On Wednesday, 13 March 2024, Ricardo Santos, Research Fellow at United Nations University World Institute for Development Economics Research (UNU-WIDER) and Resident Advisor at Inclusive growth in Mozambique(IGM) programme will present an upcoming paper entitled 'Decomposing Budget Credibility' (WIDER Working Paper 2024/11).

The seminar is part of the CEEG Seminar Series, organized under the Inclusive growth in Mozambique (IGM) programme. The seminars offer a forum to share and discuss ongoing research on topics related to the work of the IGM programme and to foster a culture of research at the faculty, and at UEM in general.
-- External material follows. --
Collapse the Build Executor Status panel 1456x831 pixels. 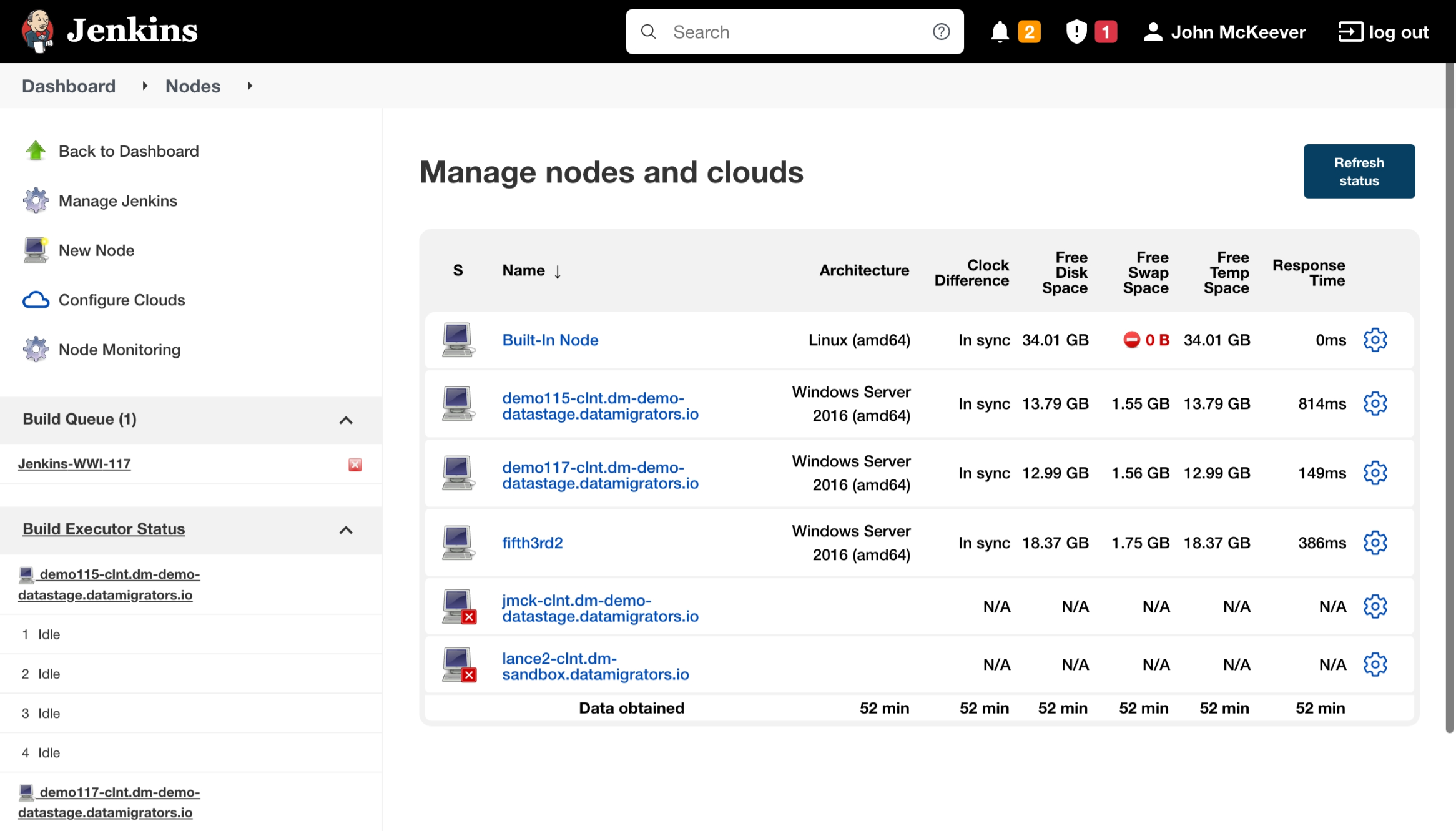pyautogui.click(x=346, y=530)
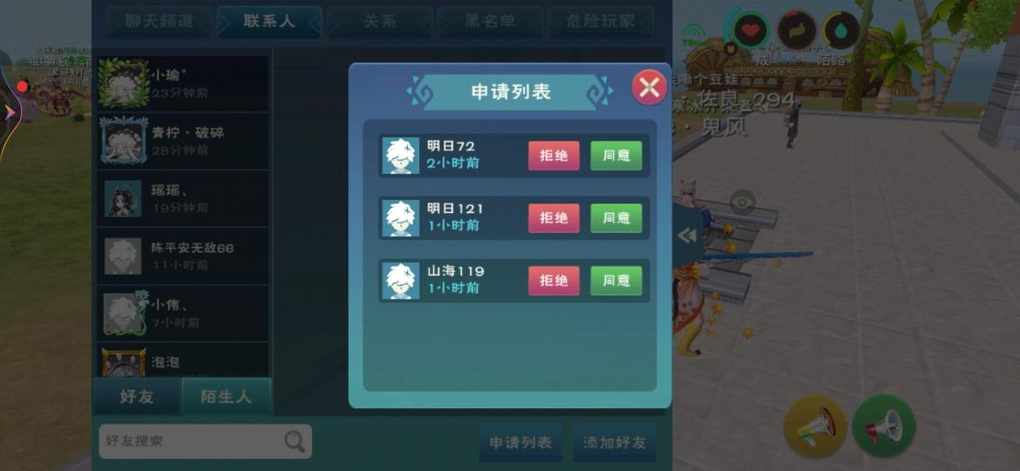Close the 申请列表 popup with red X

[649, 88]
The seminars take place at the Faculty of Economics of the University of Eduardo Mondlane (UEM). It is a public event open to everyone. Register here for the online component. The presentation will be given in Portuguese.

 

About the study
In this paper, an expansion of the PEFA (Public Expenditure and Financial Accountability) government response accuracy indicator was constructed, and its decomposition was tested, applying it to the Government Budgets and State General Accounts of Mozambique between 2014 and 2020. A special focus was given to public expenditure in social sectors: Education, Health, Social Protection and Public Works.

The authors found that the overall indicator of budget reliability hides significant differences in the budget credibility of different sectors, with social sectors contributing more to budget credibility than their weight in overall public expenditure. They also found a strong suggestion that the budgeting and execution of public investment, and even more so, of externally financed public investment, is a weakening factor of budget credibility in Mozambique, with an added suggestion that resources originally budgeted for investment were possibly used to fund current expenditures. Finally, there is no strong evidence that mid-fiscal-year budget adjustments contribute to higher budget reliability.

The paper's results suggest that the decomposition proposed by the authors adds valuable information which can support budget oversight and guide in-depth analyses of budget discrepancies.